Exercise brief — Please go line by line through the material and copy each one containing the word "agent".

Dataset records —
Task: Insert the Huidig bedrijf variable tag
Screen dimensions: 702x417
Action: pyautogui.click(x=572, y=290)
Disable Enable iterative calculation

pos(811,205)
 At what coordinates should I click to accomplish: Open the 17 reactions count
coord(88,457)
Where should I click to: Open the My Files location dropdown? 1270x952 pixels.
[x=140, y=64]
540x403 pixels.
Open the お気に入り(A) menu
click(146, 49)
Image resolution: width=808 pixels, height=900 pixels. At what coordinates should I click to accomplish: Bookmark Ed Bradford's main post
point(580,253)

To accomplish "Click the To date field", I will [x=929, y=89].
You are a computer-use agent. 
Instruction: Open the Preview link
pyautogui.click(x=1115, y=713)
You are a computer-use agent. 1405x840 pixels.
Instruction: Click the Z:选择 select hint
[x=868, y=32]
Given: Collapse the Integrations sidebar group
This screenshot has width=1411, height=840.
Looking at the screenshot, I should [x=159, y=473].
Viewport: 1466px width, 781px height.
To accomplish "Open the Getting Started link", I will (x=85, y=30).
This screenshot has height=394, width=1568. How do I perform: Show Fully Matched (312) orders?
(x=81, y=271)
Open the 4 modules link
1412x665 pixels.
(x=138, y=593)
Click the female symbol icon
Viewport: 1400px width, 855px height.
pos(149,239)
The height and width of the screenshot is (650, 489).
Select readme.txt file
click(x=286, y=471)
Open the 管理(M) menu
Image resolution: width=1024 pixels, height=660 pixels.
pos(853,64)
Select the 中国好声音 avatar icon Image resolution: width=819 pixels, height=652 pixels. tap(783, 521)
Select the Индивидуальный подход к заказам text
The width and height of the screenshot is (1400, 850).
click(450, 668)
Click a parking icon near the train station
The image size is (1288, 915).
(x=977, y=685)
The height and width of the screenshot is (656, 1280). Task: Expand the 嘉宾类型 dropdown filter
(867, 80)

Response to the task —
You are a computer-use agent. 
You are a computer-use agent. 1405x840 pixels.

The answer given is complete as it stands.